• Aim: Collect every line below that contains the string "Task", and copy each of those lines in full.

[Word and item position data]
--------------------

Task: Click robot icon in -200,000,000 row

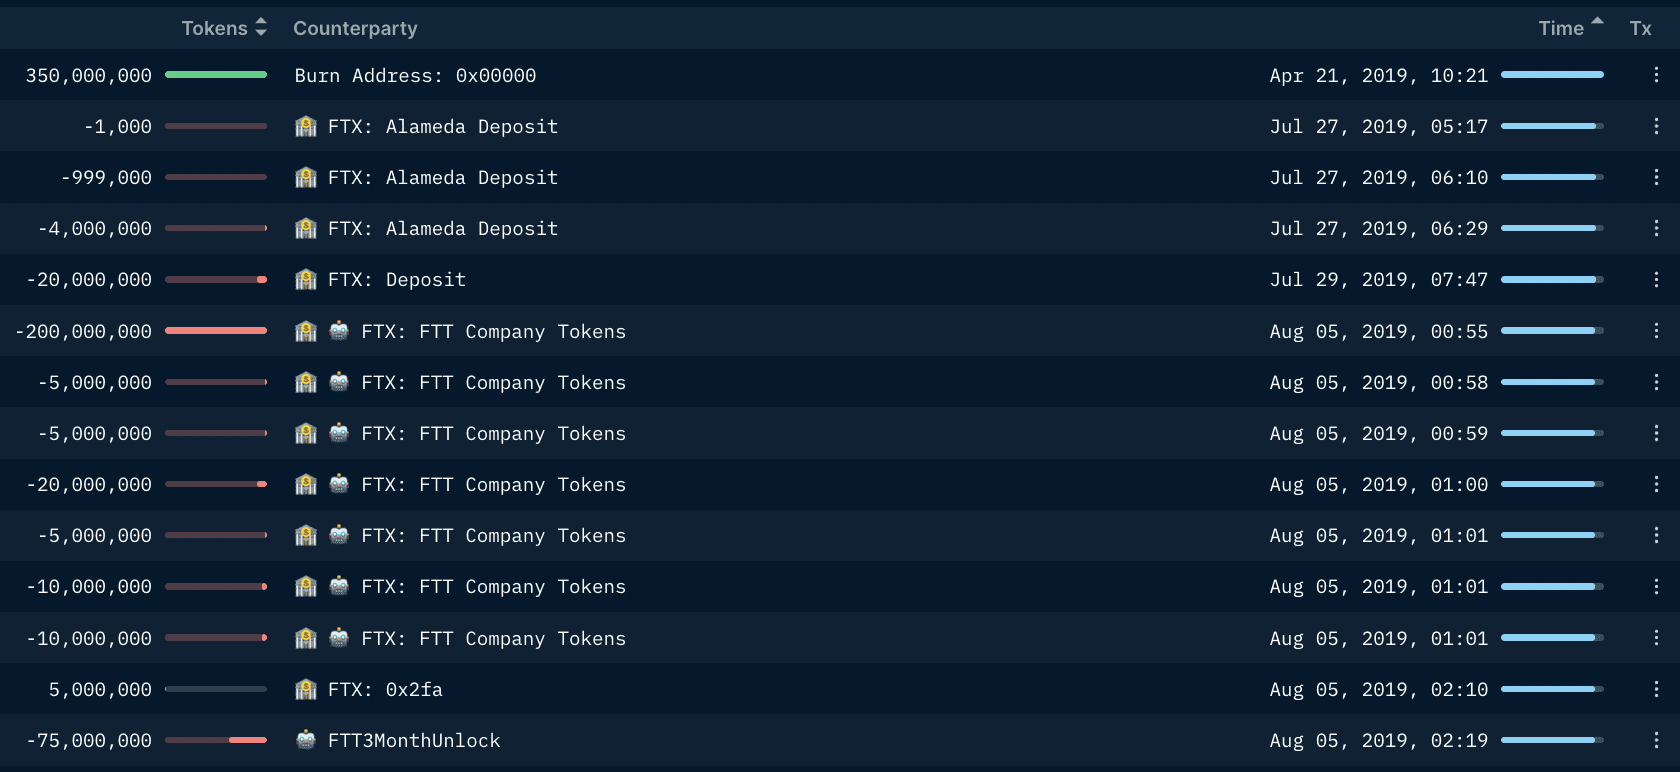Action: (339, 331)
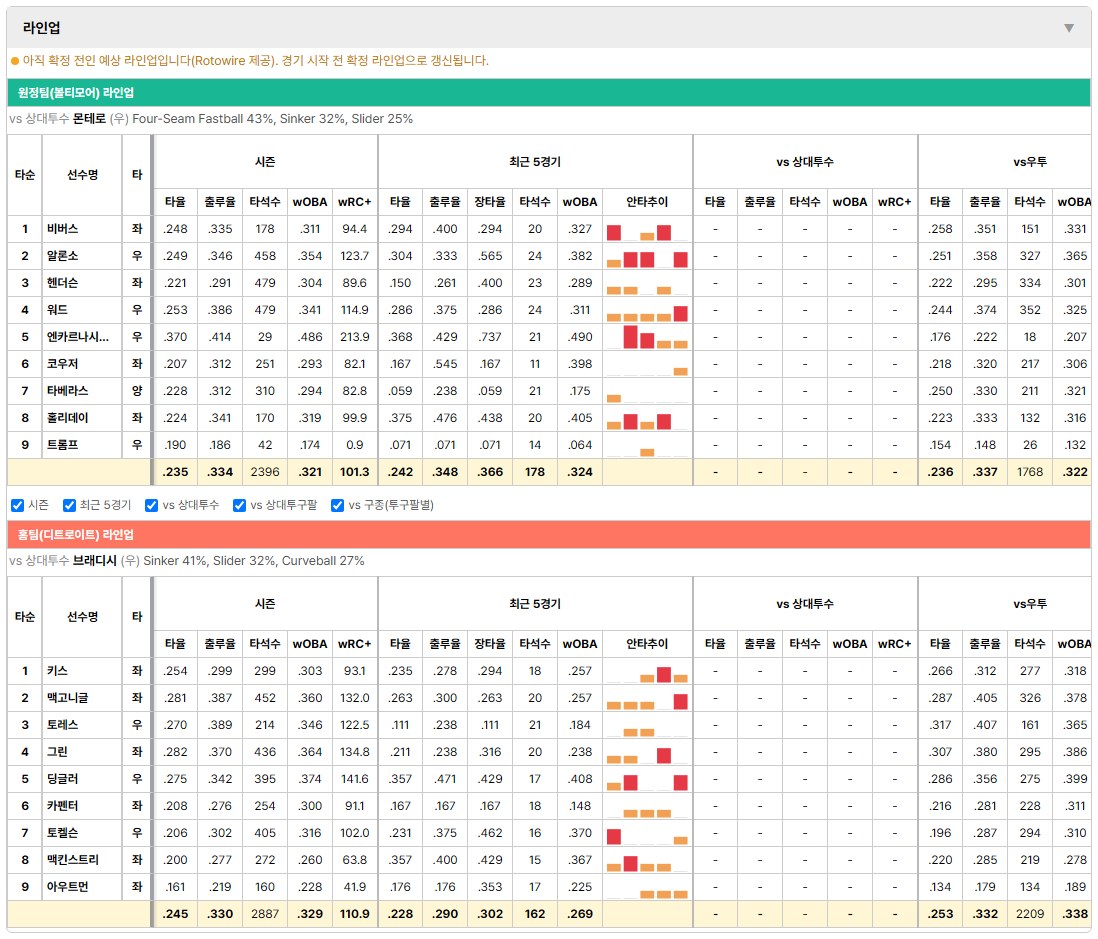The width and height of the screenshot is (1098, 939).
Task: Select opposing pitcher name 몬테로
Action: point(89,119)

--------------------

• Exercise response:
Task: Click robot icon in -200,000,000 row
Task: Select opposing pitcher name 몬테로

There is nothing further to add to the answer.